After Laguna Atascosa, we continued west along a two-lane highway until we reached Santa Ana National Wildlife Refuge, also known for its network of trails and fantastic birding. Here too, we were warned about the multitude of snakes so Florian hopped around tightly gripping my arm as we made our way along narrow pathways amidst the spooky, mysterious Spanish moss. 

We walked in the steamy, sweltering heat, close on the heels of a nice family who didn't mind us tagging along behind them so they would be the first to encounter any snakes. Florian was pretty brave though, and we got to walk part of the way well out of reach of any ground-dwelling slithering friends. 


It is magical to be up above the tree canopy and able to look across such a lush tropical forest, and stand among the profusion of bright yellow butterflies as you listen to the trill of cicadas and the screech and cackle of all those birds.


Having completed our trip back to McAllen, Florian had to teach all day Monday so I took the day to explore one more birding and biodiversity hotspot: Bentsen-Rio Grande Valley State Park, known as one of the best birding locations in the country. 


It is not far from McAllen, but having gotten there I was not about to be deterred by the fact that the road was blocked off and the trails, once I hiked in along the road, were marked closed due to storm damage. Signs like that are merely invitations, as they promise an even more remote and natural experience. 

Along trails that are completely deserted as they meander through the low, scrubby riparian woodland forest, the only sounds the chatter of insects and birds. 
I must have hiked 6 miles through the scrubland forest, the last vestige of the semitropical forest that once covered the Rio Grande Delta but has been cleared to make room for agriculture--primarily beef production--and sprawl. 

You wouldn't know it from the top of a hawk tower that was also closed, the better to enjoy the silent, steaming expanse of treetops in serenity and solitude.

Didn't see any hawks but did get a view across the Rio Grande, wide and marshy in this part, and the spooky sky and approaching storm. 

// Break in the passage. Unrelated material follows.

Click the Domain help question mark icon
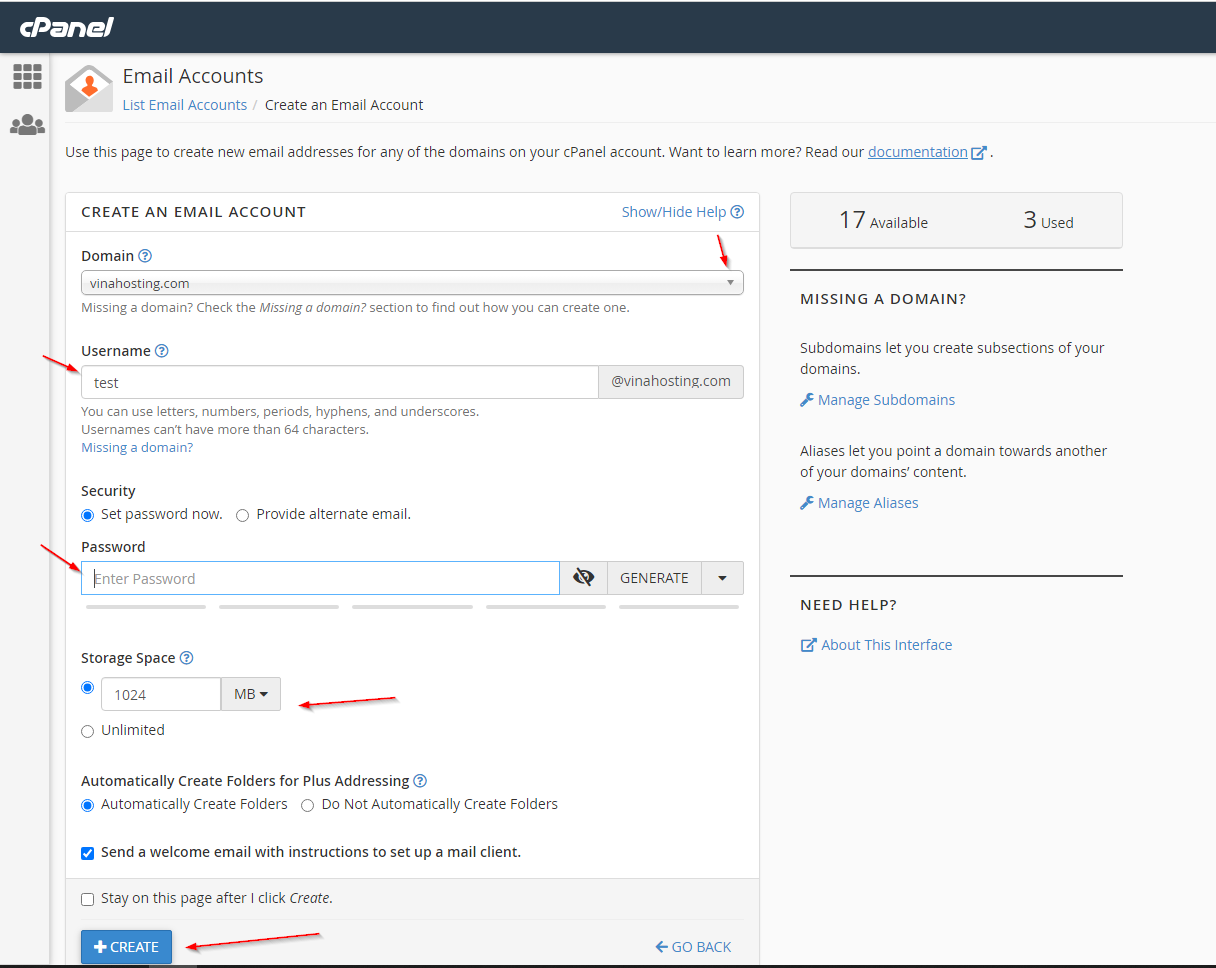145,256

Hiked the path all the way to the edge of the Rio Grande, got a bit lost until I realized I was on a loop trail :) The rain was a relief both for a tired hiker and undoubtedly all the critters who make their home here. As I walked back along the road, a company of birds kept calling back and forth to each other across the road but they stayed out of sight, their calls somehow always emanating from the trees on either side of the road just ahead of me. I never did see them fly from tree to tree. 

Sneaky bastards. 

I knew this trip would be good because I knew I needed to reconnect with my beloved Southwest desert and Rio Grande Valley ecosystem. Thanks to the scraps of precious wildland that have been spared conversion to yet another WalMart or Home Depot, and have instead been left for the birds, the critters, and for human sanity, I was not disappointed!